TNS has produced several publications. Still Building (1994), published by EPB, is a compilation of three plays by the company's Resident Playwright Haresh Sharma. Other early published work by Haresh include This Chord and Others (1999) – a compilation of six plays published by Minerva, and Off Centre (2000), published by Ethos Books.

In 1997, the company published 9 Lives – 10 Years of Singapore Theatre, a landmark book and the first of its kind featuring essays on Singapore theatre, commissioned by TNS.

Ask Not: TNS In Singapore Theatre, a collection of essays on examining the social, political, economic and artistic aspects of theatre-making in Singapore from the perspective of TNS, was published by Times Editions in 2004.

In 2007, Off Centre was selected by the Ministry of Education in Singapore as a literature text for the GCE ‘O’ and ‘N’ levels syllabi, and was republished by the company the same year.

In August 2007, a new volume of Interlogue: Studies in Singapore Literature, was published with a focus on the works of Haresh Sharma. The publication, written by Prof David Birch and edited by A/P Kirpal Singh, was an extensive investigation into Sharma's development as a writer.

In 2010, TNS published a new anthology of Haresh's plays entitled Trilogy, including the scripts and production notes of its three award-winning works, Fundamentally Happy, Good People and Gemuk Girls.

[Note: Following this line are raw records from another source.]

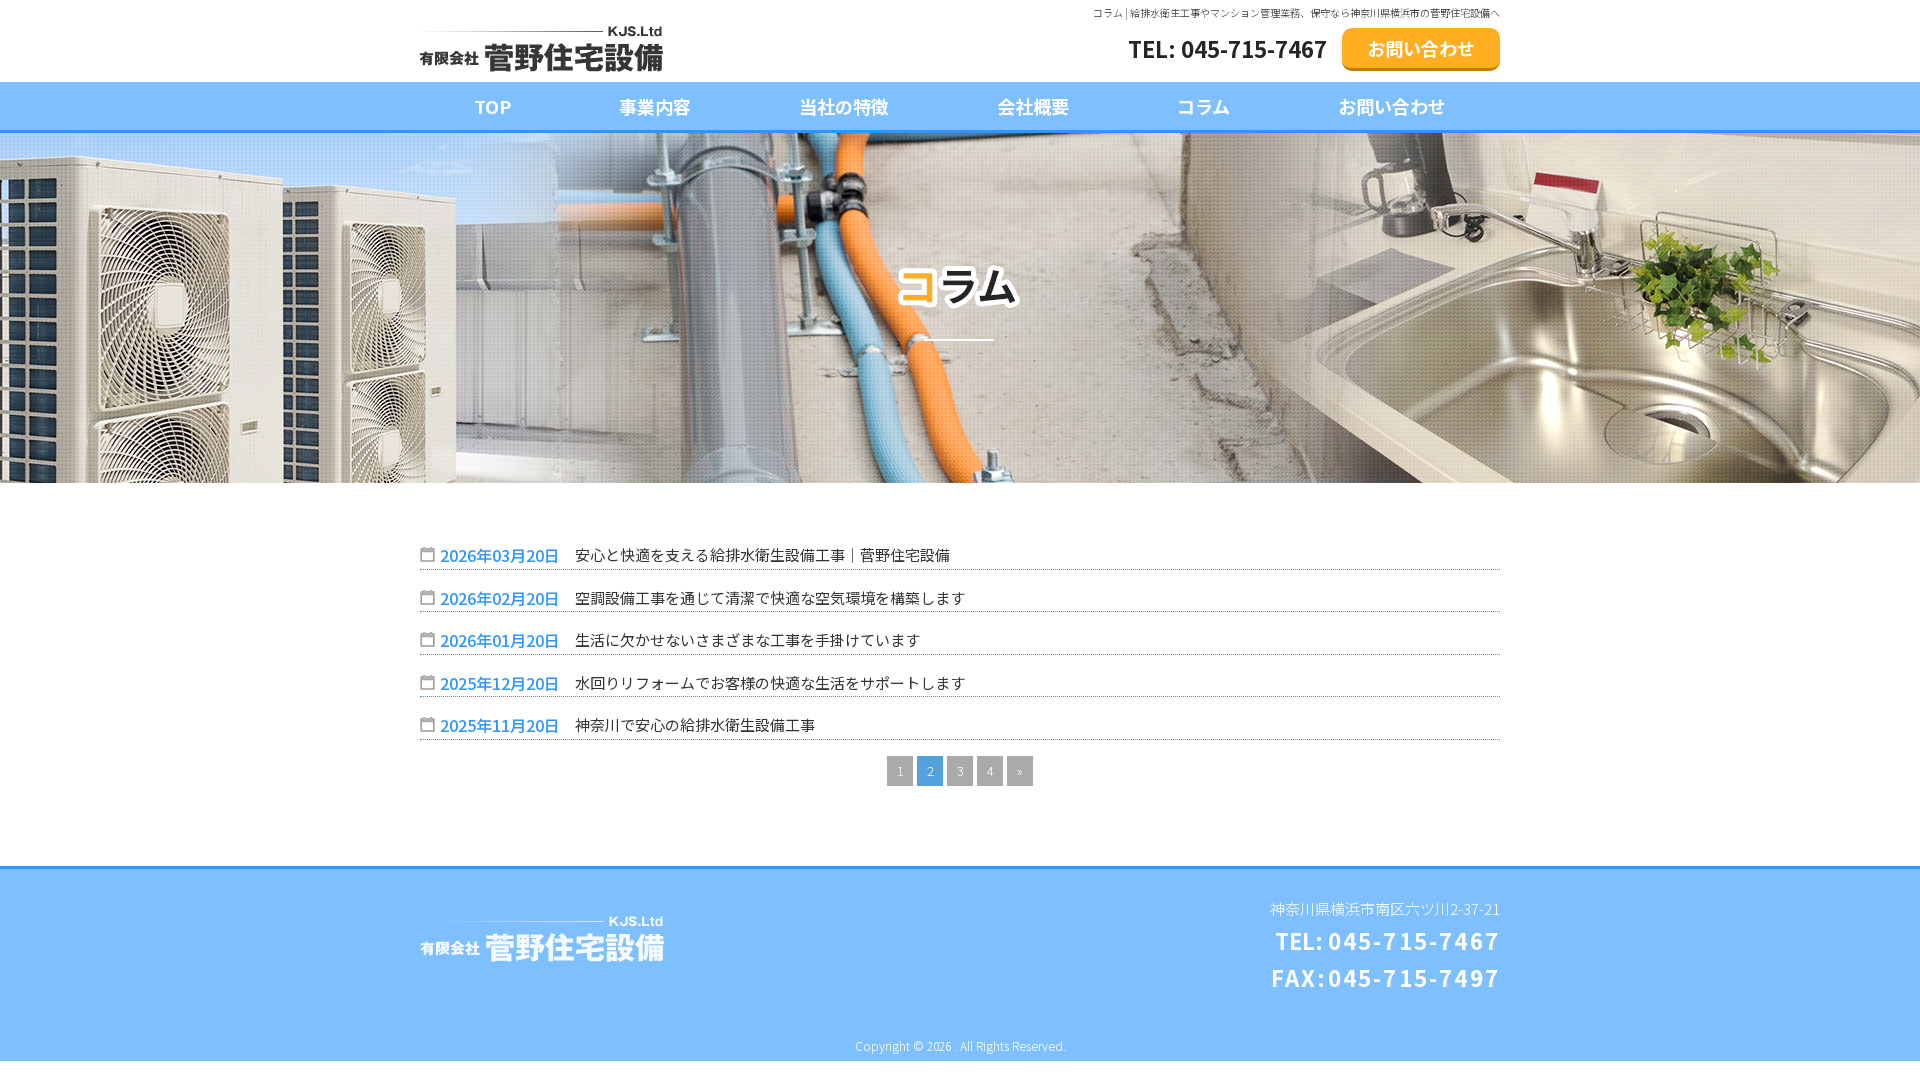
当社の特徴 (844, 106)
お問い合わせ (1421, 48)
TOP (492, 106)
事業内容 (655, 106)
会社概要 (1033, 106)
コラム (1203, 106)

In 2011, two collections of short plays by Haresh Sharma entitled Shorts 1 and Shorts 2 were published by TNS.

The script of Those Who Can't, Teach, which was restaged as part of the 2010 Singapore Arts Festival, as well as Model Citizens, have also been published by Epigram Books.

A collection of plays entitled Plays for Schools with plays targeted at educators and students was published in late 2012.

TNS's recent collection of plays is entitled Don’t Forget to Remember Me, dealing with medical issues and launched at the Singapore Writers Festival in November 2013.

In May 2014, TNS launched the publication Best Of. The play was staged at the M1 Singapore Fringe Festival 2014 and 2014 to rave reviews, and also received popular and critical acclaim during its runs in Penang at the Georgetown Arts Festival 2013 as well as Kuala Lumpur in 2014. Following that in the same year, another publication Eclipse was launched; this production had previously been presented in Singapore and Scotland.

==The Triangle Project==

The Triangle Project was established in 1992 to provide access to theatre for people from disadvantaged backgrounds. Under the programme, TNS connects donors with charitable organisations, with donors funding theatre tickets for beneficiaries.